WORLD / EUROPE
An-26 aircraft had 28 on board, search focused on sea
Plane lost in Russia’s Far East
Published: Jul 06, 2021 07:28 PM
Medical workers carry a patient suspected of having coronavirus on a stretcher at a hospital in Kommunarka, outside Moscow, Russia, Saturday. The Russian coronavirus task force said 619 people died over the past day, the most since December 24. Photo: VCG

Medical workers carry a patient suspected of having coronavirus on a stretcher at a hospital in Kommunarka, outside Moscow, Russia, Saturday. The Russian coronavirus task force said 619 people died over the past day, the most since December 24. Photo: VCG

Contact has been lost with a passenger plane carrying more than two dozen people in Russia's remote Far Eastern peninsula of Kamchatka, local officials said Tuesday.

The An-26 was flying from Kamchatka's main city of Petropavlovsk-Kamchatsky to the coastal town of Palana when it disappeared and failed to land as scheduled, Valentina Glazova, a spokeswoman for the local transport prosecutor's office, told AFP. 

She said 29 people were on board, including 23 passengers and six crew. She later confirmed the number of passengers as 22. 

"Search and rescue efforts are underway," she said. "All that is known at this time, what has been possible to establish, is that communication with the plane was interrupted and it did not land." 

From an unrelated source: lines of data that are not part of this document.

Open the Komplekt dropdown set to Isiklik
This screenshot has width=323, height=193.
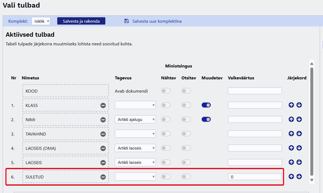tap(41, 21)
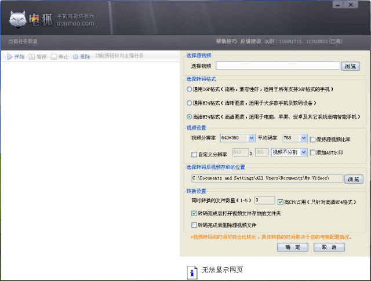Toggle the 自定义分辨率 checkbox
The width and height of the screenshot is (371, 281).
(194, 154)
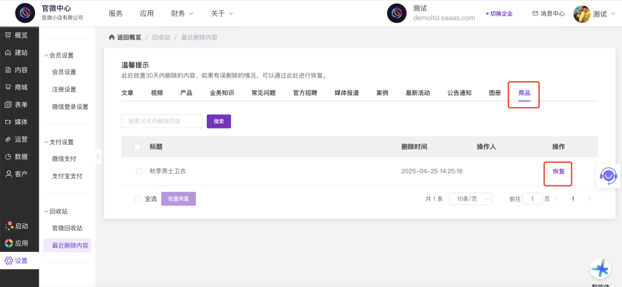Open the 商城 shop sidebar icon

8,87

She said the plane had been operated by a local aviation company in Kamchatka, a vast peninsula on Russia's Pacific coast popular with adventure tourists for its abundant wildlife and live volcanoes. 

Russian news agencies quoted local officials as saying most of the passengers were from Palana - population of about 3,000 people - including four local government officials and the town's head Olga Mokhiryova.

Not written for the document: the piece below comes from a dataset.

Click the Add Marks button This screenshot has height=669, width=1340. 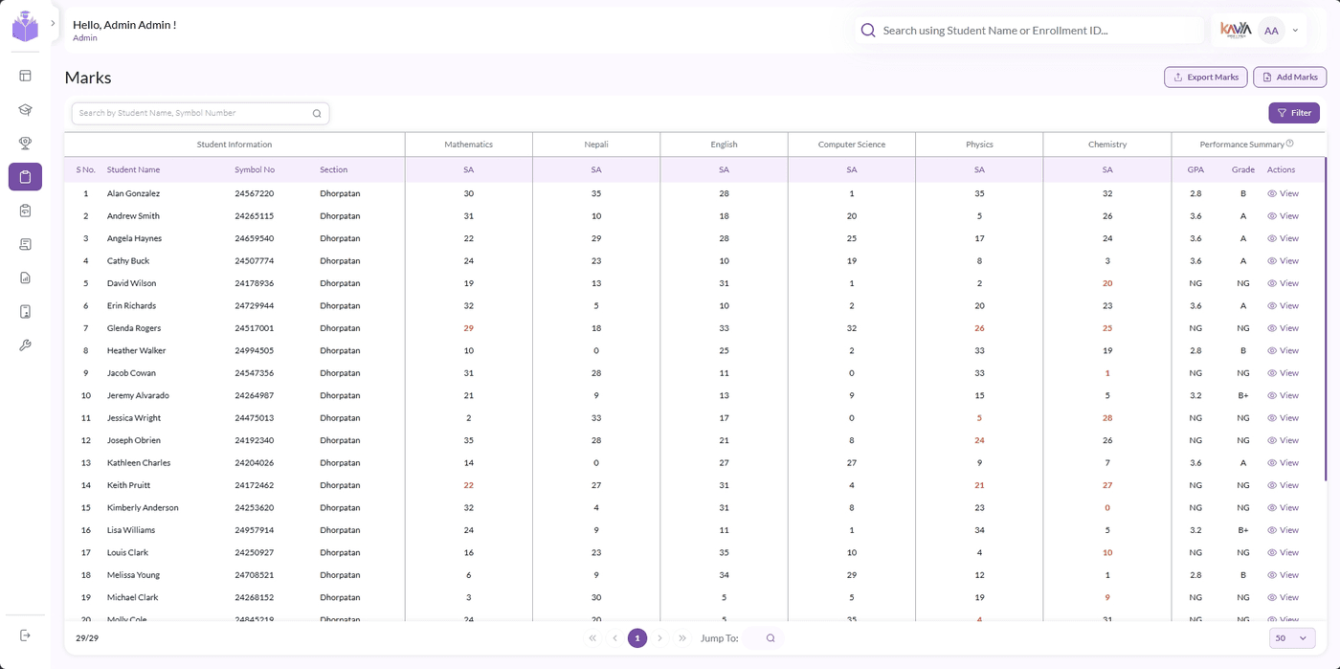point(1289,78)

Kamchatka's government published a list of 28 people who were on board the plane, including Mokhiryova and one child born in 2014. 

It said that communication with the plane had been lost 9 kilometers from Palana's airport.  

Citing emergency ministry sources, news agencies reported that a search for the plane was underway with a radius of 15-25 kilometers around the airport, with a focus on the Okhotsk Sea.

"There is objective evidence that the plane crashed and fell into the sea," a source told news agency TASS. 

The Kamchatka government said the peninsula has five An-26 planes servicing its remote points. The regional transport ministry and the local aviation company said the plane was in good condition and had passed safety checks. 

An-26 planes, which were manufactured from 1969 until 1986 during the Soviet era and are still used throughout the former USSR for civilian and military transport, have been involved in a number of accidents in recent years. 

An-26s have also been involved in Russian military accidents in recent years.